Jumat, H / 24 April 2026

Kurikulum Pariwisata dan Realita Industri: Saatnya Haji & Umrah Masuk Arus Utama

Jumat 24 Apr 2026 05:33 WIB

Editor :EDQP

Tangkapan Layar

Foto: Dokumen Pribadi

Oleh : H. Muhamad Solihin, A.Par, SE, M.Par


ESQNews.id, JAKARTA - Industri pariwisata terus berkembang dengan sangat cepat. Perubahan perilaku wisatawan, teknologi, hingga dinamika global menuntut dunia pendidikan untuk terus beradaptasi.


Dalam konteks ini, saya berkesempatan menghadiri kegiatan Job Occupational Analysis (JOA) yang diselenggarakan oleh Kementerian Pariwisata Republik Indonesia, sebagai bagian dari penyusunan kurikulum berbasis industri untuk Politeknik Pariwisata pada Tanggal 21-22 April 2026 di Bandung.


Forum ini mempertemukan para praktisi dari berbagai sector untuk memastikan bahwa kurikulum yang disusun benar-benar relevan dengan kebutuhan lapangan.


Realita: Gap yang Masih Terjadi


Dalam diskusi, satu hal menjadi sangat jelas: Dunia industri bergerak jauh lebih cepat dibanding kurikulum pendidikan. Di lapangan, seorang Tour Manager tidak hanya menjalankan itinerary.

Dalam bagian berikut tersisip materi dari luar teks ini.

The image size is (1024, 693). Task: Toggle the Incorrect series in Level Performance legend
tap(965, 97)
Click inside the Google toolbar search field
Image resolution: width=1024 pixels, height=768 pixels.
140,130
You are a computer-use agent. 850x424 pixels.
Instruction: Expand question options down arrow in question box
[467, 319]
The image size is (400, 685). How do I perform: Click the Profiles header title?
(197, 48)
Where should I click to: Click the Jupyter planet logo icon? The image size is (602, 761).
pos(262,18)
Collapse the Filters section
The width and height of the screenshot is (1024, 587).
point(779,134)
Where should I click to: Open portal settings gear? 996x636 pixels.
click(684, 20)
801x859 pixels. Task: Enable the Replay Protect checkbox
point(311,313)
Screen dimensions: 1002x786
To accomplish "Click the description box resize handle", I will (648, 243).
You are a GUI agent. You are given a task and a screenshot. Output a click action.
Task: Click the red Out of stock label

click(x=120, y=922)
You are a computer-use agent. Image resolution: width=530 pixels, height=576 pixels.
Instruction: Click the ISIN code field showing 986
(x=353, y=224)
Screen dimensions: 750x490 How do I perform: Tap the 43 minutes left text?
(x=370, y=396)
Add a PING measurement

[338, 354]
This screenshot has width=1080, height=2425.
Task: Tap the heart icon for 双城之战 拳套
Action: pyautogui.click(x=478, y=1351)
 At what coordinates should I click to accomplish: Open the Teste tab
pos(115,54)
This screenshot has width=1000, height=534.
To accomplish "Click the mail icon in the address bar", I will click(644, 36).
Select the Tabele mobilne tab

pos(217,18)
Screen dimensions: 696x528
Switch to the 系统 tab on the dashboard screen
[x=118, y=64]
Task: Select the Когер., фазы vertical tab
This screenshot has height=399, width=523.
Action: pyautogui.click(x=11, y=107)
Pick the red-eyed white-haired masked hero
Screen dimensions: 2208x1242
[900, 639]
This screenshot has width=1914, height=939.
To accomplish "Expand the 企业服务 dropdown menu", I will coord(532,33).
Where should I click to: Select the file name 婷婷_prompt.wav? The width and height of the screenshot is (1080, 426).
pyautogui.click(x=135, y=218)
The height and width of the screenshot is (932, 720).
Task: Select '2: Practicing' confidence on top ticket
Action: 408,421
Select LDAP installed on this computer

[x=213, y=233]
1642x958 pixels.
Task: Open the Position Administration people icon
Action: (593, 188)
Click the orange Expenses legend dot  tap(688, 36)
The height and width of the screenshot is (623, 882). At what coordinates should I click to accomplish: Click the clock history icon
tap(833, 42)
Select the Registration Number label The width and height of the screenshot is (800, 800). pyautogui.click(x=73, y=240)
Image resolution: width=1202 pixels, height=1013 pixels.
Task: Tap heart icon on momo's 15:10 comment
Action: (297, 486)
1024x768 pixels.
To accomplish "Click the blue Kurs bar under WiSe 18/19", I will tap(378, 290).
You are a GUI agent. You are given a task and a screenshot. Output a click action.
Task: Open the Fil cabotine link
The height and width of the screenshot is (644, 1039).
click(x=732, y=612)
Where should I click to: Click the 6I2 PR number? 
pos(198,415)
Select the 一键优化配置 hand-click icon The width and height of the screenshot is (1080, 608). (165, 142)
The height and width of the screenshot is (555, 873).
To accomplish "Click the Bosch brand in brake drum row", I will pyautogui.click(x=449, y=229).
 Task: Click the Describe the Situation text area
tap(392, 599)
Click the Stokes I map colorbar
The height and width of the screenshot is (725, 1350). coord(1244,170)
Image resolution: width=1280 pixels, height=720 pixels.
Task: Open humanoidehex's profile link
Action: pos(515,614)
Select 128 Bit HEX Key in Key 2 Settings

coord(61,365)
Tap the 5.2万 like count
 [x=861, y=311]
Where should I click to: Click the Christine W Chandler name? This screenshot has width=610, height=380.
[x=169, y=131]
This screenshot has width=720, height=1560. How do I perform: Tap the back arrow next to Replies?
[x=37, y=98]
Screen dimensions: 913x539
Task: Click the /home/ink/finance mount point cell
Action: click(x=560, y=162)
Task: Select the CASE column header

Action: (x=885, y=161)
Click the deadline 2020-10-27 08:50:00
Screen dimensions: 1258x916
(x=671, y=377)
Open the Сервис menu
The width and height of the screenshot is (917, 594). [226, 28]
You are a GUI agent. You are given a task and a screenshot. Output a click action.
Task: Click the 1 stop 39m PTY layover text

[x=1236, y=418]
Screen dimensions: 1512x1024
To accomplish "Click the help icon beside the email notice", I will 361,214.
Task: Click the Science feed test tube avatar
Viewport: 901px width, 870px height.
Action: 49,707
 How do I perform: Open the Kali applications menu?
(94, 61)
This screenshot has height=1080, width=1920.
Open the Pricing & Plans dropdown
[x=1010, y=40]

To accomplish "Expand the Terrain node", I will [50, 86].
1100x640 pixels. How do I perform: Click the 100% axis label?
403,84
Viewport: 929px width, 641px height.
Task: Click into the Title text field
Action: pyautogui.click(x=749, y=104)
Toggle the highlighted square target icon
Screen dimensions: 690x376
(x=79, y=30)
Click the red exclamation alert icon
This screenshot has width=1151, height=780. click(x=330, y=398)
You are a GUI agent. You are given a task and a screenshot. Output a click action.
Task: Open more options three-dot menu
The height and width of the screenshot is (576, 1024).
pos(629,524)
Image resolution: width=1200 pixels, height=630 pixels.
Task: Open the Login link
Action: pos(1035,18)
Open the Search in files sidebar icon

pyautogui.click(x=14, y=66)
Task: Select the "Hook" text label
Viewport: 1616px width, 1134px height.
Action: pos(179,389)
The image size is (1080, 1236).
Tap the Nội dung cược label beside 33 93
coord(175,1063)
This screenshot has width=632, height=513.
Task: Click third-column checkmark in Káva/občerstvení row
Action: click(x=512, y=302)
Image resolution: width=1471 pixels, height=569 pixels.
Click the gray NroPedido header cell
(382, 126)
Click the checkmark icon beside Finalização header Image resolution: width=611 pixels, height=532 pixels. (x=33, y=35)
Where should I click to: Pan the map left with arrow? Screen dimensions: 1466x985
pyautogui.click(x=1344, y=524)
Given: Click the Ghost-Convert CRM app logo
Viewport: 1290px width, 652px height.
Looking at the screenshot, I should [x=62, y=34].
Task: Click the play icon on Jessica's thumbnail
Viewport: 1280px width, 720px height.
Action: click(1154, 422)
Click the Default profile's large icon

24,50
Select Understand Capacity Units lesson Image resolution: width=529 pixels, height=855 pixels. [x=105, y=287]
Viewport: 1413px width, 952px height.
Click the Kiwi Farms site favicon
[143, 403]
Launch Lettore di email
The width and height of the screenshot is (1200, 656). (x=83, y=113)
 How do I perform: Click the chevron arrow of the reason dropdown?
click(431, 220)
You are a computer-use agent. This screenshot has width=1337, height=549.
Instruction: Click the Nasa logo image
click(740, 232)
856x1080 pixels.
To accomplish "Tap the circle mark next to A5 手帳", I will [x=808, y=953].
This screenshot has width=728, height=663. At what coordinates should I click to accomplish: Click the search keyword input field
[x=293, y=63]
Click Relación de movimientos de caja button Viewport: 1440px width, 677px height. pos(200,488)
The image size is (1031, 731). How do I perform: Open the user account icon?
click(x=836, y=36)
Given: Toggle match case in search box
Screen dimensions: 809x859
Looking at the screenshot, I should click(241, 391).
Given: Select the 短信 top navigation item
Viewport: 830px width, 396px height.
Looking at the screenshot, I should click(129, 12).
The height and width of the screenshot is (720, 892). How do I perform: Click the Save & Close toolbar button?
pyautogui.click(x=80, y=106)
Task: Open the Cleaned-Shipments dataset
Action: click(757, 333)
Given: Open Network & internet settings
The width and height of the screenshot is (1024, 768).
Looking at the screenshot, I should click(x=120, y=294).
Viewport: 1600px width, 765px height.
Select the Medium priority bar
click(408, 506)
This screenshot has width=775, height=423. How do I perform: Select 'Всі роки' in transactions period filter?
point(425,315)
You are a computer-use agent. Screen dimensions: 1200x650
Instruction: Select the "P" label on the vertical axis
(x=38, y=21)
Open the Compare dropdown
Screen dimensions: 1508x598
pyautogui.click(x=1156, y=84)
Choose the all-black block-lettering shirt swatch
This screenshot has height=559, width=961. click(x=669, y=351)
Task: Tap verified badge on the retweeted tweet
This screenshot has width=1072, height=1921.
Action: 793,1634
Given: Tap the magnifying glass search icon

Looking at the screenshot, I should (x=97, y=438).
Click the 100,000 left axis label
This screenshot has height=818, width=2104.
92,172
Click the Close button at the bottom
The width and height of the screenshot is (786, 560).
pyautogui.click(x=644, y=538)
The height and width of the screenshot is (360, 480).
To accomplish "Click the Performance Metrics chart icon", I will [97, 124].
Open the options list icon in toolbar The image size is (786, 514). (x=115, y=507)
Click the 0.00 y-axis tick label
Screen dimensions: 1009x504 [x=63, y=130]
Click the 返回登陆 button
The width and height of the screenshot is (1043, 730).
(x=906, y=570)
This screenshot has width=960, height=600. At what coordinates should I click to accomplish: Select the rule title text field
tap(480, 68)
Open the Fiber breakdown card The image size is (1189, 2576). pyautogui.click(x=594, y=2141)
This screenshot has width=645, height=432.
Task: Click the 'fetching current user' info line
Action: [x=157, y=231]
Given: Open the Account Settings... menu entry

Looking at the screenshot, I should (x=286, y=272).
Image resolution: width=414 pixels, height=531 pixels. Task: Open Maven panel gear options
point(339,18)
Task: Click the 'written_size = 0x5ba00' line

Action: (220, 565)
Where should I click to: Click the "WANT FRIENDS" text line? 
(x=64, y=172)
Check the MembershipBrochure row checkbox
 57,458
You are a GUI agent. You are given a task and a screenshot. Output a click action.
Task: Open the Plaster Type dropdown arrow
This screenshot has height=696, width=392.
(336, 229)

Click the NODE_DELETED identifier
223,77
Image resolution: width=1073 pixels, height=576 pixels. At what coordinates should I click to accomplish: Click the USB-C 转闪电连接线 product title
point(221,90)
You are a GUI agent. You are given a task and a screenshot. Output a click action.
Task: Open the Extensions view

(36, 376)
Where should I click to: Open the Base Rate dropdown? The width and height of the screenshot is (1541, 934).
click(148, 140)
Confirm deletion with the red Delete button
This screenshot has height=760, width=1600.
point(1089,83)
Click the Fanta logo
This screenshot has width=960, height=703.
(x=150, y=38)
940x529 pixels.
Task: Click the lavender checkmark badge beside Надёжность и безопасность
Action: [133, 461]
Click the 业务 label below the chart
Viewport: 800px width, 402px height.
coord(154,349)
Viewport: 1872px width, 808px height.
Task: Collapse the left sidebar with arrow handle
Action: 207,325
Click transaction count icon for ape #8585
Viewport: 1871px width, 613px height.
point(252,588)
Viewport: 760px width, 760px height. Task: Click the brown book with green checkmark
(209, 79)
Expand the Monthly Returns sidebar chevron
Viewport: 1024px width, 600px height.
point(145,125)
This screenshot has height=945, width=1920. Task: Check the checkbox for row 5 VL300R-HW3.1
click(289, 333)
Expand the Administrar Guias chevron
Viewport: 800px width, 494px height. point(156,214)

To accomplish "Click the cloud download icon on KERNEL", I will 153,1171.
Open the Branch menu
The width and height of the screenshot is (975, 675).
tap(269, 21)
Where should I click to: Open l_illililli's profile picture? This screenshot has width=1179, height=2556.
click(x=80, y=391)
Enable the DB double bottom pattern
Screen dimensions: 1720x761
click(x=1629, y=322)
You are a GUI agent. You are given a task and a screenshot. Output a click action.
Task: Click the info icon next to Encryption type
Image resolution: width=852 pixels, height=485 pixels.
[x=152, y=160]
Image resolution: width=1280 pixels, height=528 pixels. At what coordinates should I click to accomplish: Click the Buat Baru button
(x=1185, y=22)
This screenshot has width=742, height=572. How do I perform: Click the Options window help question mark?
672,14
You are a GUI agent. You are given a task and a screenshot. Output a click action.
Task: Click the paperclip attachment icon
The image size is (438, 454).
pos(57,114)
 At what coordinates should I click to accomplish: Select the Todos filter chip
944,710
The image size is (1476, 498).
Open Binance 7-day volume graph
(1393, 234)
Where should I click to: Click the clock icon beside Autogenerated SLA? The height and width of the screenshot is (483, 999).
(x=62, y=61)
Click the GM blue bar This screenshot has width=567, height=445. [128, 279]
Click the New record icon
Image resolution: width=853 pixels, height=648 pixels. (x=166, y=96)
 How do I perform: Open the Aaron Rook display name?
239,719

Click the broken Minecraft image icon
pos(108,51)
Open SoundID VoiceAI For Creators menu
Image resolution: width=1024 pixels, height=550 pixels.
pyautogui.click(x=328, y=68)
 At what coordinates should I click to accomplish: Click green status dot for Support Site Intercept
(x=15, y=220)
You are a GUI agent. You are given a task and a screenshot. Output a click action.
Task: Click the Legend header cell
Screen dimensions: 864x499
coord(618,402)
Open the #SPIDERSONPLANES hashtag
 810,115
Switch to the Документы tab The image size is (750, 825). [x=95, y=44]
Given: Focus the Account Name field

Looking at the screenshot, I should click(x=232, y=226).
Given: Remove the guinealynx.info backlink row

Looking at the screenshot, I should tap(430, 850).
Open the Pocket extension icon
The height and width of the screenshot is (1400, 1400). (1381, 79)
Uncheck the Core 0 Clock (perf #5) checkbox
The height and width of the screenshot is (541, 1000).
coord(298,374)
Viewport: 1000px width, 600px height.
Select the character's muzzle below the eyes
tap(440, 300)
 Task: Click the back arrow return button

Ia harus mampu:

  • Mengambil keputusan cepat

  • Menangani masalah real-time

  • Mengelola pengalaman dan emosi pelanggan

Namun banyak lulusan yang belum sepenuhnya siap menghadapi tekanan tersebut.


Tour Manager: Profesi Strategis


Dalam JOA, kami menyepakati bahwa Tour Manager bukan sekadar pendamping perjalanan. Ia adalah:

  • Pengambil keputusan di lapangan

  • Penjaga kualitas layanan

  • Pengelola pengalaman pelanggan

Dengan kata lain, Tour Manager adalah representasi langsung dari kualitas industri itu sendiri.


Satu Sektor yang Terlewat: Haji & Umrah


Di tengah diskusi tersebut, ada satu sektor yang menurut saya perlu mendapat perhatian serius: Haji dan Umrah

Faktanya:

  • Terdapat lebih dari 3.000 penyelenggara perjalanan wisata (BPW) di Indonesia

  • Sekitar 1,5 juta jemaah umrah setiap tahun

  • Dan 221 ribu jemaah haji

Bahkan, pemerintah hingga membentuk Kementerian Haji dan Umrah sebagai bentuk keseriusan dalam pengelolaan sektor ini. Namun pertanyaannya: Mengapa sektor sebesar ini belum menjadi bagian utama dalam kurikulum pendidikan pariwisata?


Mengapa Ini Penting


Haji dan Umrah bukan sekadar perjalanan wisata. Ini adalah:

  • Perjalanan spiritual

  • Operasional skala besar

  • Manajemen risiko tinggi

  • Pengelolaan jamaah dengan karakteristik khusus (lansia, risti, dll)

Artinya, kompetensi yang dibutuhkan sangat spesifik dan tidak bisa disamakan dengan tour biasa.


Peluang yang Sangat Besar


Jika dikelola dengan baik, sektor ini bukan hanya kebutuhan domestik, tetapi juga peluang global. Indonesia memiliki keunggulan:

  • Jumlah jemaah terbesar

  • Pengalaman operasional besar

  • SDM dengan karakter service yang kuat

Ini bisa menjadi positioning Indonesia sebagai pusat keunggulan SDM Haji dan Umrah dunia.


Penutup 


Kegiatan JOA ini adalah langkah awal yang sangat baik untuk menyelaraskan pendidikan dengan industri. Namun ke depan, kita perlu melangkah lebih jauh.


Sudah saatnya Haji dan Umrah tidak hanya menjadi praktik industri, tetapi juga menjadi bagian dari kurikulum akademik yang terstruktur.


Karena kita tidak hanya mencetak tenaga kerja, tetapi mencetak profesional yang siap menghadapi realita— dan siap menjadi pemain global.